Gudeg.net - Gunung Merapi kini diketahui kerap menggugurkan lavanya. Guguran lava pijar mencapai 1.400 meter. Selasa (29/1) Merapi tiga kali meluncurkan awan panasnya.
"Lelehan lava pijar akibat aktivitas Merapi memang merupakan siklus. Merapi rata-rata penumpukan kubah lavanya 2.500 meter kubik. Itu rendah. Intensitas tinggi itu di atas 20.000 meter kubik. Jadi masih aman," ungkap Joko Supriyanto, Kepala Pelaksana Badan Penanggulangan Bencana Daerah (BPBD) Sleman, saat ditemui di Gedung Setda Sleman, Kamis (31/1).
Lelehan tersebut menurut Joko masih sangat sedikit, dan langsung membeku seperti batu, tetapi lebih rentan hancur. Untuk potensi longsor, belum cukup signifikan. Berdasarkan data-data sebelumnya, untuk kubah lava longsor dan menyemburkan awan panas yang besar membutuhkan lelehan lava pijar sekitar 5 juta meter kubik.

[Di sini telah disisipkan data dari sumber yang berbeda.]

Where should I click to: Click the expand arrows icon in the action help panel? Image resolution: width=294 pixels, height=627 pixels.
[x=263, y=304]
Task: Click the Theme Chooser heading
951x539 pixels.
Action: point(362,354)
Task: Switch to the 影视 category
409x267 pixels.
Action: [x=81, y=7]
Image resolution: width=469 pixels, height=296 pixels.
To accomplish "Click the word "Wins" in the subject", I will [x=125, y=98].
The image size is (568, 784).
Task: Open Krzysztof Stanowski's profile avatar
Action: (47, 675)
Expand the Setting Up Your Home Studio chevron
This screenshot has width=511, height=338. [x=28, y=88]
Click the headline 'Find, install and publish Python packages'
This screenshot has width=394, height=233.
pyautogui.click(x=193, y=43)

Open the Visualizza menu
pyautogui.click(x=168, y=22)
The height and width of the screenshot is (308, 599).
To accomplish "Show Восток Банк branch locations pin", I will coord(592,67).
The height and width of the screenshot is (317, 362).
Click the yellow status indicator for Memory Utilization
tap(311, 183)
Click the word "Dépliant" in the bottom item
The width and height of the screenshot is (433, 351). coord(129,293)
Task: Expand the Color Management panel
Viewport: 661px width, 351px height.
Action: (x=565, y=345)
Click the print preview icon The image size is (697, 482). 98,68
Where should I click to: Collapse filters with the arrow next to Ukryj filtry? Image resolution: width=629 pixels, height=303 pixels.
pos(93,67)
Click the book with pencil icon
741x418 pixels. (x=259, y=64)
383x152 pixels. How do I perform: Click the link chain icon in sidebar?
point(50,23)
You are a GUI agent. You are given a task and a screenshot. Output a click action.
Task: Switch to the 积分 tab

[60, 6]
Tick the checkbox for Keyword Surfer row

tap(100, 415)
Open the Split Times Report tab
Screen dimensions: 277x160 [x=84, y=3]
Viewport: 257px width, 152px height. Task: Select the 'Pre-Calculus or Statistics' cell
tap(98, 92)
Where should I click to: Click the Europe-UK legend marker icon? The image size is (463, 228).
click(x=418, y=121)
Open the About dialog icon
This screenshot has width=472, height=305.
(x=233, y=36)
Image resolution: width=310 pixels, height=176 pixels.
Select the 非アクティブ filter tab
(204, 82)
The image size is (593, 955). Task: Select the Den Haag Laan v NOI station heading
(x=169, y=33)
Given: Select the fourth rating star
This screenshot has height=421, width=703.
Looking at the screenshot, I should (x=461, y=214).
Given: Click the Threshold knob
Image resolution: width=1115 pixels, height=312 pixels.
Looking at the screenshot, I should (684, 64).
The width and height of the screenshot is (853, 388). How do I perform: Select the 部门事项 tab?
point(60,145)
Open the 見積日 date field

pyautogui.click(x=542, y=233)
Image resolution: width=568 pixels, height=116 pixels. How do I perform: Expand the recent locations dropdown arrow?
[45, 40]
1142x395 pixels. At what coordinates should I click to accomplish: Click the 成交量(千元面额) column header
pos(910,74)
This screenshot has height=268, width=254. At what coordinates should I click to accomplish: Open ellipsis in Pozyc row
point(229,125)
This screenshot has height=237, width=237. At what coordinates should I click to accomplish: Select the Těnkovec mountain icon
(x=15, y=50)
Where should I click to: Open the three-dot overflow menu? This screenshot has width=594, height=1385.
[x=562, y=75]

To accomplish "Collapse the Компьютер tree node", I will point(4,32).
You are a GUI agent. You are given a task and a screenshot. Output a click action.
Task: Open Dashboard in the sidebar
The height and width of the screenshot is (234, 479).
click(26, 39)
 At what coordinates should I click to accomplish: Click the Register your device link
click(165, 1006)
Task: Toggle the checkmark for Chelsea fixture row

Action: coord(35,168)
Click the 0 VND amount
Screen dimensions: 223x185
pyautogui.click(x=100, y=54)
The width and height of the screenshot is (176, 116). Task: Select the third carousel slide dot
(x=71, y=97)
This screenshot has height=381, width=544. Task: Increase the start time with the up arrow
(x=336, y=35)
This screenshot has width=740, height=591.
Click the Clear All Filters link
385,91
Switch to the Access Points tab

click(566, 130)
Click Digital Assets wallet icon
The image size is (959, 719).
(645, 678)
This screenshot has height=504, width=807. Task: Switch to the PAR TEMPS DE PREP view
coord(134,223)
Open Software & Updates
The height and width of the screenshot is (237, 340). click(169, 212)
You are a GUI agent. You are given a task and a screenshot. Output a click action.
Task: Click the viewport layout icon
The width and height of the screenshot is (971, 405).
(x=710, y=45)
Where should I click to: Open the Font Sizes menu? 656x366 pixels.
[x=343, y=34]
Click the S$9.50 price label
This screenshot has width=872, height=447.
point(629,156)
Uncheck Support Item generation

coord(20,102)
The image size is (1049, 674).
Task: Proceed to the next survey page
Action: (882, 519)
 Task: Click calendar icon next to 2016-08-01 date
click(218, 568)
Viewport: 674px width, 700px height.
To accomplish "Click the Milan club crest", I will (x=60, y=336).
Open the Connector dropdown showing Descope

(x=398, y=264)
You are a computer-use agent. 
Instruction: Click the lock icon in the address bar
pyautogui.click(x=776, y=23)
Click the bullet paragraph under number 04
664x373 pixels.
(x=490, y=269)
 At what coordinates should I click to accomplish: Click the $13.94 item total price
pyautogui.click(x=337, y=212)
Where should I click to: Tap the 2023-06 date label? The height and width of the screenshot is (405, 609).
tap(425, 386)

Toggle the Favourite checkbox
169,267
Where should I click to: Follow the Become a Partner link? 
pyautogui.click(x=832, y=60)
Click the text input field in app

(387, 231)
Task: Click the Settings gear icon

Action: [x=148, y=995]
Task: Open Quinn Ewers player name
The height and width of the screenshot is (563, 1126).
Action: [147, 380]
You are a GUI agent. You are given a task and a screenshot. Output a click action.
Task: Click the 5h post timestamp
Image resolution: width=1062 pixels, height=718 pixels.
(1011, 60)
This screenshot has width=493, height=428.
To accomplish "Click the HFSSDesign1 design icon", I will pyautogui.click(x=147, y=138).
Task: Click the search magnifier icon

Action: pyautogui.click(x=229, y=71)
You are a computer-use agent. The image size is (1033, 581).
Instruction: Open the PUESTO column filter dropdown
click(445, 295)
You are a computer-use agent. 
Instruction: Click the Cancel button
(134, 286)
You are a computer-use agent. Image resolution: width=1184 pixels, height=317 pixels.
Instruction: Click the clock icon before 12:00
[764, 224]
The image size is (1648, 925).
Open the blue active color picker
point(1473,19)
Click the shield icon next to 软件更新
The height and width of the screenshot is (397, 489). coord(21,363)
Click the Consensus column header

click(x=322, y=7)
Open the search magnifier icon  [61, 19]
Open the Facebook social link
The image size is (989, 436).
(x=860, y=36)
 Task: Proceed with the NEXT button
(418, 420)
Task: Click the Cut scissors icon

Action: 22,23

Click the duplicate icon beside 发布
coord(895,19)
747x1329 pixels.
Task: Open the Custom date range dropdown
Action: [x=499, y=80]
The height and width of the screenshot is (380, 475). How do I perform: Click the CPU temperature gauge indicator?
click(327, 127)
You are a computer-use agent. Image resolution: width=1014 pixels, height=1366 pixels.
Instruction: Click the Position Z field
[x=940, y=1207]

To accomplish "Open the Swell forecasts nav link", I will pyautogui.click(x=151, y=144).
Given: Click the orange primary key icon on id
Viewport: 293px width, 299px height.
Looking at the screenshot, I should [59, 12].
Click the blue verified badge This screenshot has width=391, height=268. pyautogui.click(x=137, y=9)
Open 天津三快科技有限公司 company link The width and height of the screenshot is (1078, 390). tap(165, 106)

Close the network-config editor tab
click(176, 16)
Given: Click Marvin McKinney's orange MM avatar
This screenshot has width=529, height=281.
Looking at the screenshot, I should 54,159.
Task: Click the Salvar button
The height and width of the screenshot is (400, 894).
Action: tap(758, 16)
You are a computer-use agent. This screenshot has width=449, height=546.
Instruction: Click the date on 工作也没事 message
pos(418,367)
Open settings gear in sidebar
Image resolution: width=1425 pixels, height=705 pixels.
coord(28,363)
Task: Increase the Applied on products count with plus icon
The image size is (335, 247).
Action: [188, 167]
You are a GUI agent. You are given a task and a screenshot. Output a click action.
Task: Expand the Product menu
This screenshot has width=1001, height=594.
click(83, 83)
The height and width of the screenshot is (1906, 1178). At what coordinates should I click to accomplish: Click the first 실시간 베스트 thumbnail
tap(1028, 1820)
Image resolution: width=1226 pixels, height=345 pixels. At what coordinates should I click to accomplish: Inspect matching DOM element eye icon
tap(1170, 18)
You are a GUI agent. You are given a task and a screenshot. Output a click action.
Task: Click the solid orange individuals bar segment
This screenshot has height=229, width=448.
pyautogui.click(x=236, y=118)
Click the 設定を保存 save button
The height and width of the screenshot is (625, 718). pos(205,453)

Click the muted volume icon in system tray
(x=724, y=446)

"Saat ini masih 450.000 meter kubik, jadi bisa dihitung sendiri untuk mencapai 5 juta meter kubik," ungkapnya lagi.
Dalam antisipasi menghadapi aktivitas Merapi, BPBD Sleman telah melaksanakan kesiapsiagaan berupa mendirikan Pos Pantau Siaga Warga di 12 titik lokasi (dengan fasilitas 12 buah tenda), membagikan stok masker sebanyak 600.000 buah, terus memuktahirkan keadaan Merapi, mensiagakan 12 barak pengungsian, memasang 164 rambu evakuasi, dan memastikan 20 Early Warning System (EWS) dalam keadaan aktif/siap.